## Start SOURCE DOCUMENT

The Church of Cyprus has a definitely far limited clout on politics compared to the Makarios period when the Archbishop was the “national leader” and the president of the state at the same time.
While trying to salvage the collapsed Greek
economy, to what extent did the Archbishop and his company of merry men’s gross mismanagement of the Church’s funds play a role? Or, was it because of the Information Age that the Greek
Cypriots finally reached the Age of Enlightenment and decided to leave the Church and its nationalistic obsessions? Perhaps Archbishop Chrysostomos has been acting in his obsession of seeking revenge on the 1922 lynching of Metropolitan Chrysostomos Kalafatis of Smyrna (İzmir)?
Whatever, he has always been a die-hard opponent of any sort of deal with the Turkish Cypriots, who he has considered a “foreigner minority,” except for giving that small “Turkish occupation residue” group minority rights in a Greek
state. Chrysostomos has been an ardent opponent of the federation giving Turkish Cypriots any sort of “veto power.”
Have you heard? Last week, Archbishop Chrysostomos has once again liberated himself from the bonds of reason, fired a set of salvoes on both Greek
Cypriot politicians, the United Nations Secretary-General’s special Cyprus envoy and of course, the Turkish Cypriots. As expected, his first target was the “federation goal” of the Cyprus peacemaking talks that have been ongoing since 1977 at least. At a high level agreement held in 1977, Makarios III—who was also the first president of Cyprus—and Turkish Cypriot leader Rauf Denktaş, set creation of a bi-zonal and bi-communal federation as the target of the process.
He must have forgotten that the 1963 Akritas Plan that aimed to cleanse Turkish Cypriots from the island was a product of Makarios III’s claim that the veto power the Turkish Cypriot vice president was ordained in the 1960 system was the reason the Cyprus Republic was suffering from acute problems in providing effective governance. If the Turkish Cypriots sacrificed their objection to the 13 constitutional amendments and give up veto power and other powers that made the republic an effective federation, they could achieve effective governance. Was it not that behind the “Bloody Christmas” of Dec. 21, 1963 and consequent attacks on Turkish Cypriots that continued off and on until the 1974 Turkish intervention?
Archbishop Chrysostomos objected to that as well. According to him, there were no Greek
Cypriot attacks on Turkish Cypriots before 1974 but it was the Turkish Cypriots who started a rebellion in 1963.
“In 1963, we had a Turkish uprising in Cyprus. I am sorry to say some people and even some who have high positions in the government, say we have slain the Turks without shame and that what happened was intercommunal riots,” according to Chrysostomos.

## End SOURCE DOCUMENT

## [JOB]
Rewrite the part of the article on the Church of Cyprus that opens with the words "The Church of" and closes with "the same time.", and substitute "influence" for "clout".

## Start SUPPLIED INFORMATION

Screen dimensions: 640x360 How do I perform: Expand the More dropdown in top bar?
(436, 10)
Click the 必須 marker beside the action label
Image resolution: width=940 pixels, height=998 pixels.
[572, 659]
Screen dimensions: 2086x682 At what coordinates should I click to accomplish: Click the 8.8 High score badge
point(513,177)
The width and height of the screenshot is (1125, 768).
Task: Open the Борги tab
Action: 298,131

## End SUPPLIED INFORMATION
## Start SUPPLIED INFORMATION

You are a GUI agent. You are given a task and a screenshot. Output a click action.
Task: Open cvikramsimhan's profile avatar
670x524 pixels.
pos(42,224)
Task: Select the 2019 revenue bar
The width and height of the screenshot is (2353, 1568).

## End SUPPLIED INFORMATION
## Start SUPPLIED INFORMATION

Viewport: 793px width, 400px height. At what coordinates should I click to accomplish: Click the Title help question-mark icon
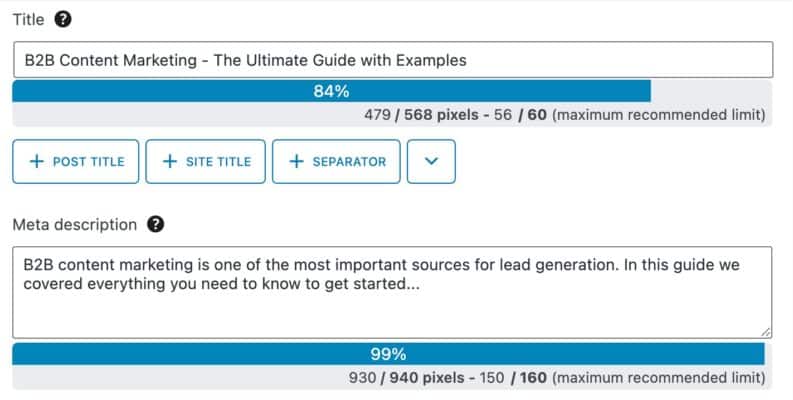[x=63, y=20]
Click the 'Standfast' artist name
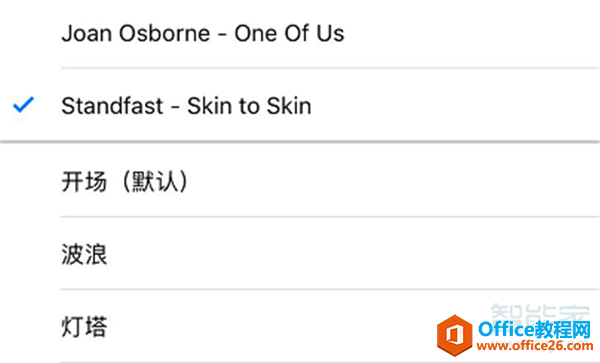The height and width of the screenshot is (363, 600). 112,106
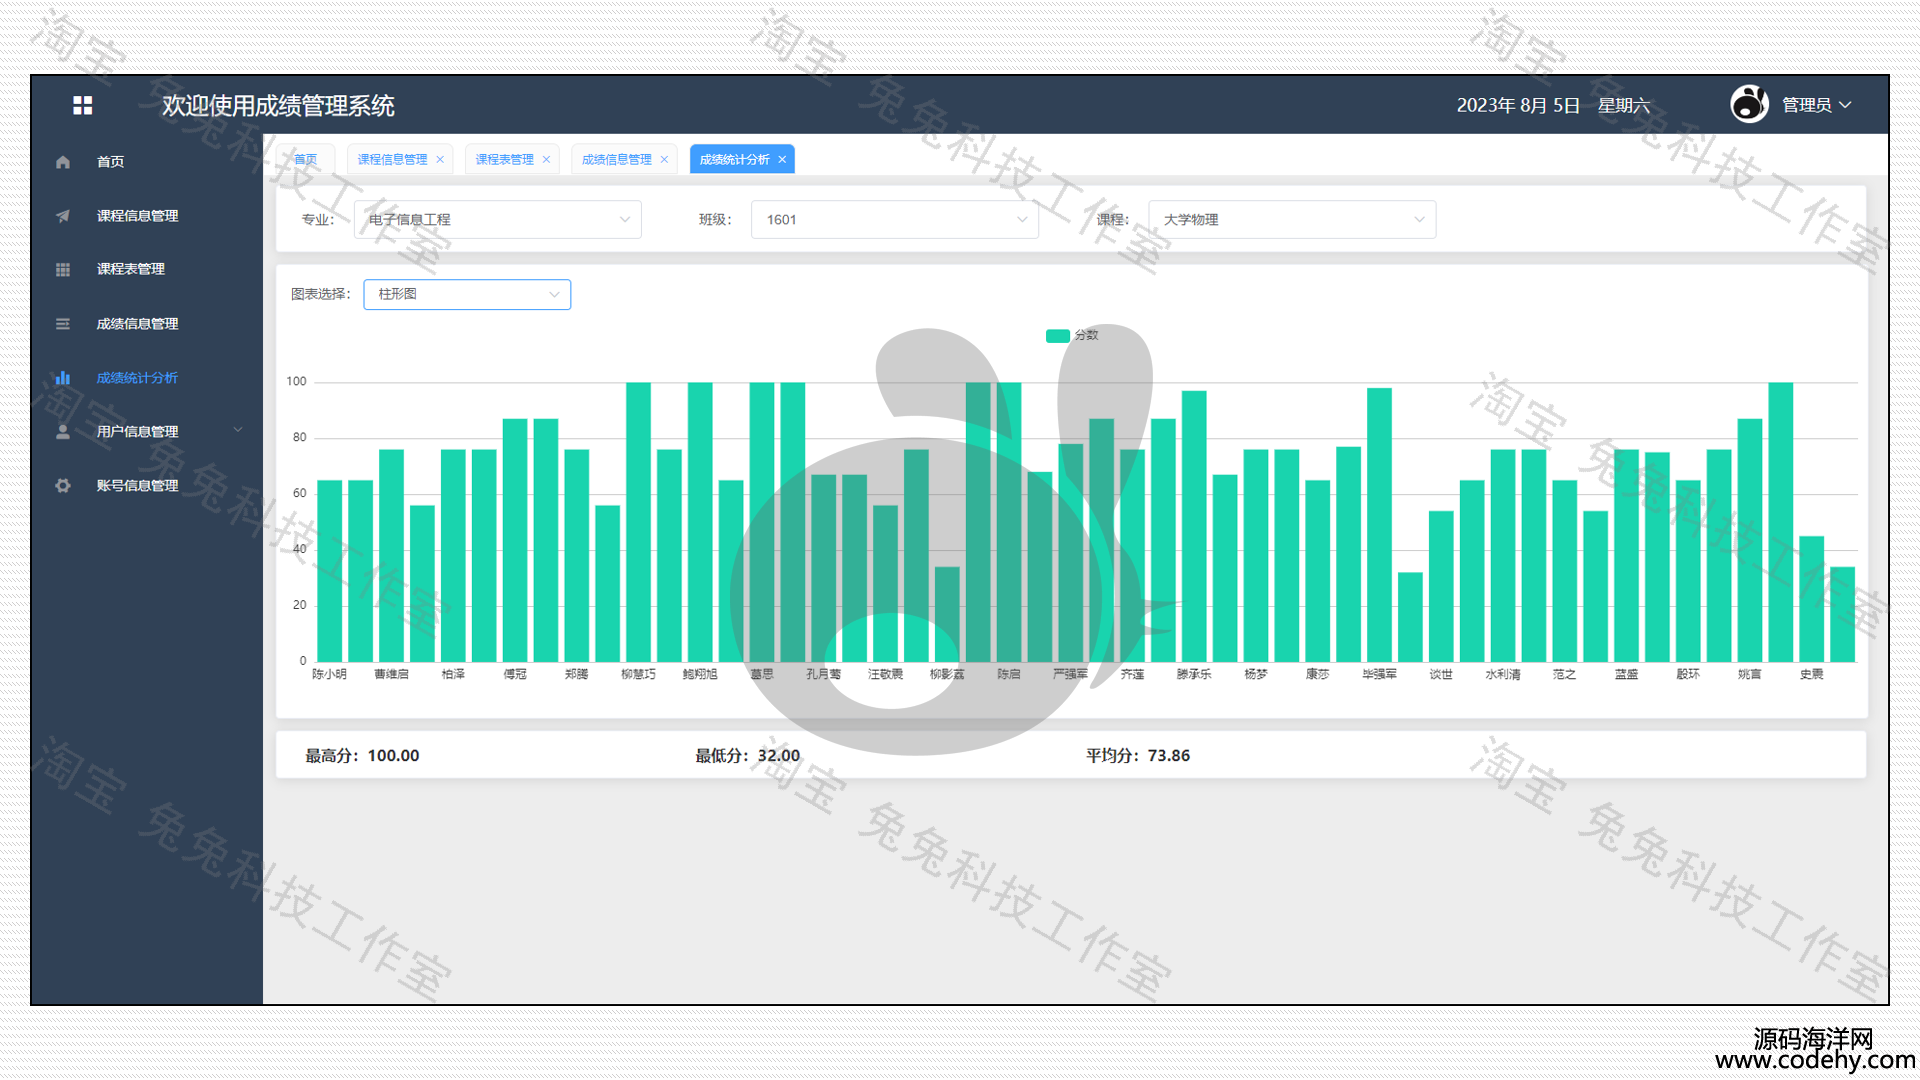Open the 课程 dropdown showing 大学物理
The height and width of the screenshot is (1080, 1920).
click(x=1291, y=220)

## End SUPPLIED INFORMATION

## [SOLVED EXERCISE]
The Church of Cyprus has a definitely far limited influence on politics compared to the Makarios period when the Archbishop was the “national leader” and the president of the state at the same time.